→ QUOTED PASSAGE
——————————

Greedy policy will also be the final policy we'll have when the Q-learning agent will be trained. The greedy policy is used to select an action from the Q-table.

In [None]:
def greedy_policy(Qtable, state):
  # Exploitation: take the action with the highest state, action value
  action = np.argmax(Qtable[state])

  return action

In [None]:
def q_learning(grid_env, alpha=0.1, min_epsilon=0.01, max_epsilon=1.0,
               epsilon_decay = 80.0, n_episodes=500):
    """
    This function computes an approximately optimal policy using q-learning

    :param grid_env (GridEnv): MDP environment
    :param alpha (float): step-size
    :param epsilon (float): value used during e-greedy action selection
    :return: (dict) State-values for all non-terminal states
    """

    # This lambda function iteratively decreases epsilon
    epsilon_by_episode = lambda ep_idx: min_epsilon + (max_epsilon - min_epsilon) * math.exp (-1 * ep_idx/epsilon_decay)

    # Obtain list of all states in environment
    states = grid_env.get_states()
    actions = grid_env.get_actions()

——————————

→ DATASET EXCERPTS
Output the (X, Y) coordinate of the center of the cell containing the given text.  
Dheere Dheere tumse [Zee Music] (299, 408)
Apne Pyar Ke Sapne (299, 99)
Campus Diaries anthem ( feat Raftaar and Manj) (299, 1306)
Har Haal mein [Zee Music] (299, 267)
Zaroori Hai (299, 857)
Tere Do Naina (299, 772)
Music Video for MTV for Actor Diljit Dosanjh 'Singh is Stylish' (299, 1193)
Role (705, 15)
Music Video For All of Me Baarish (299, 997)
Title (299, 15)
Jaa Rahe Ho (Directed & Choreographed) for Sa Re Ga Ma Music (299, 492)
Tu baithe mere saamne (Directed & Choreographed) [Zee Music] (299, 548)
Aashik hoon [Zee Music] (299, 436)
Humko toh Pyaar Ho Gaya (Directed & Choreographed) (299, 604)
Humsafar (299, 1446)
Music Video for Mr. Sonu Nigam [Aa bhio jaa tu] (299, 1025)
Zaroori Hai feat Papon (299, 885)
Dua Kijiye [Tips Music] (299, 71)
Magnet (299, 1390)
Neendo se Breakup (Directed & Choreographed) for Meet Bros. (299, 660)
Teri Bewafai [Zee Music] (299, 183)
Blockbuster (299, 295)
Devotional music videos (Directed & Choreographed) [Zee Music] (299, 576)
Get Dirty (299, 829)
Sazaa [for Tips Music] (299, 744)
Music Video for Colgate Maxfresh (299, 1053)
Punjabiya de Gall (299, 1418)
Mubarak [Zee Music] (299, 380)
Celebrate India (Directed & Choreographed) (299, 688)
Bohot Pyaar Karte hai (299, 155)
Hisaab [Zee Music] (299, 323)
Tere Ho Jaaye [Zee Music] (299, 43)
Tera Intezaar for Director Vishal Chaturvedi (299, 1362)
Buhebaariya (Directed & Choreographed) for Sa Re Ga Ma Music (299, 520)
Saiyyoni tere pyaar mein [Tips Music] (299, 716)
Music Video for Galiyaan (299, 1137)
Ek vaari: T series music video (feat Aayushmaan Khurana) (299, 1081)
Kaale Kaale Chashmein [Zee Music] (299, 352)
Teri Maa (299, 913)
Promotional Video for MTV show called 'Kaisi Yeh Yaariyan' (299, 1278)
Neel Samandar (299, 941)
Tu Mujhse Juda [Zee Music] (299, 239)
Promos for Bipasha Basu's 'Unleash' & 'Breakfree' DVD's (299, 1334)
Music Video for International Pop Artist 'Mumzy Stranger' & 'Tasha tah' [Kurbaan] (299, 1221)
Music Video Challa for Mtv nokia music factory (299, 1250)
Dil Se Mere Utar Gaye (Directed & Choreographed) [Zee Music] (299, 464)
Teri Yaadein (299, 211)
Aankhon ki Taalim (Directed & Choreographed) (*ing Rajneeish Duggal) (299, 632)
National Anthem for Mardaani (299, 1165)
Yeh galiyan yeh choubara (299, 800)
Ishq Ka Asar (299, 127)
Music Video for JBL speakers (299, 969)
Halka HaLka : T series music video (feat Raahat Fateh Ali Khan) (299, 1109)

——————————

→ TO DO
1. List every parameter in the signature of the q_learning function in the Q-learning code.
2. In the Q-learning code, what default value does q_learning give epsilon_decay?
3. Continue the Q-learning code from its last line.

→ WRITTEN RESPONSES
1. grid_env, alpha, min_epsilon, max_epsilon, epsilon_decay, n_episodes

2. 80.0

3.
    q_function = defaultdict(lambda: defaultdict(float))

    # Initialize q_function arbitrarily
    for s in states:
        for a in actions:
            q_function[s][a] = 0

    episode_returns = []
    for i_episode in range(1, n_episodes+1):
        cur_state = grid_env.reset()
        done = False
        epsilon = epsilon_by_episode(i_episode)
        G = 0.0
        while not done:
            #TODO 1: Complete off-policy action selection (e-greedy)-----------
            #Choose the action using epsilon greedy policy
            action = None
            #ENDTODO ----------------------------------------------------------

            #Take action At and observe Rt+1 and St+1
            #Take the action (a) and observe the outcome state(s') and reward (r)
            next_state, reward, done,_ = grid_env.step(action)
            q_next_state = list(q_function[next_state].values())

            #TODO 2: Complete update of q-function -----------------------------
            # Update Q(s,a):= Q(s,a) + lr [R(s,a) + gamma * max Q(s',a') - Q(s,a)]
            q_function[cur_state][action] += 0
            #ENDTODO ------------------------------------------------------------
            G += reward
            cur_state=next_state
        episode_returns.append(G)

    return q_function, decode_policy(grid_env, q_function), episode_returns

In [None]:
grid_world = GridEnv(gamma=0.9, noise=0.2, living_reward=-0.04)
q_function, q_learning_policy, _ = q_learning(grid_world)

plot_policy(grid_world, q_learning_policy)
print(q_learning_policy)

# Compute value function for q_learning policy
q_policy_state_values = policy_evaluation(grid_world, encode_policy(grid_world, q_learning_policy))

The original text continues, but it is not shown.